Brief Blog: MedPAC Presents on PAMA (April 2): Posts Deck; Transcript to follow

On April 2, 2021, MedPAC gave a half-hour presentation on PAMA policy and its recommendations for potential changes.  The full report will appear in a June 2021 as a report to Congress.  


Stakeholders have complained that in 2017, CMS used rules that selectively under-reported test payments to hospital-based outreach labs and to physician office labs.   In fairness to CMS, the agency was navigating rules from Congress about a lab's revenue sources (Part A vs Part B), and had instructions from Congress (and advice from AMA) not to overburden small physician labs with reporting.   Since then, likely in response to legal actions, CMS has broadened the basket of hospital labs required to report in the next PAMA cycle.

MedPAC used an outside contractor, RTI, to review two topics.  One, could one selectively sample labs and get equally accurate pricing?   The answer is obviously "yes," you don't have to count each one of billions of claims to pin down what the median is, within a percent or so.   And, if you sampled more hospital and physician claims, the median price which sets the next CMS fee schedule, would go up.  

  • Key data showed that independent labs (and mostly big ones) contributed 90% of PAMA data, while hospital and physicians labs were 51% of the market (29%+22%).
  • Hospital and physician lab payments were 45% and 53% higher, respectively, than independent lab prices.

They also considered just going straight to commercial claims databases and not bothering labs directly for data at all, but they seemed lukewarm to this idea.  

In discussion, one panelist wondered if other pricing methods like "competitive bidding" would be better.  That, of course, would be a wholly different legal and policy approach with a lot of complexities (see footnote).   A panelist noted that point of care (local) tests had values, like rapid care and avoided return visit, that may justify marginally higher costs and prices.   A MedPAC staffer noted that the MedPAC was thinking about how to handle all sorts of high priced items with new approaches, whether drugs, DME, or genomics.
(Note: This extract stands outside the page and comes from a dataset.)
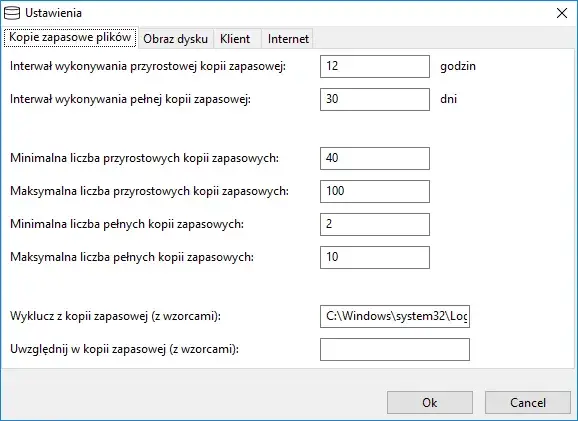The height and width of the screenshot is (421, 578).
Task: Edit the incremental backup interval hours field
Action: tap(375, 66)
From last autumn, 9/2020, see a news article about the MedPAC report process and see a letter at that time from ACLA about the MedPAC report.  Here, here.


  • Web page for the meeting here.
  • Deck presented, here.
  • Official MedPAC Transcript here.
  • Genomeweb coverage here.
  • Inside Health Policy here (Subscription).
  • I posted a 3 minute video about the meeting at YouTube - here.
  • I discussed some of the background issues in a blog in March, here.


There's an academic article in 2014 about the 2007/2008 effort to push the lab fee schedule into a competitive bidding framework - Kautter & Pope, here (fee).  The lab competitive bidding originated in the Medicare Modernization Act of 2003.  After various legal battles, the competitive bidding effort was tanked by a judge in April 2008 - here, here.

I've seen the hospital/independent lab difference personally, when one year I had a PSA from a hospital system lab and BCBS paid let's say circa $80 for it and another year they paid "Labcorp-Quest" if I recall circa $25.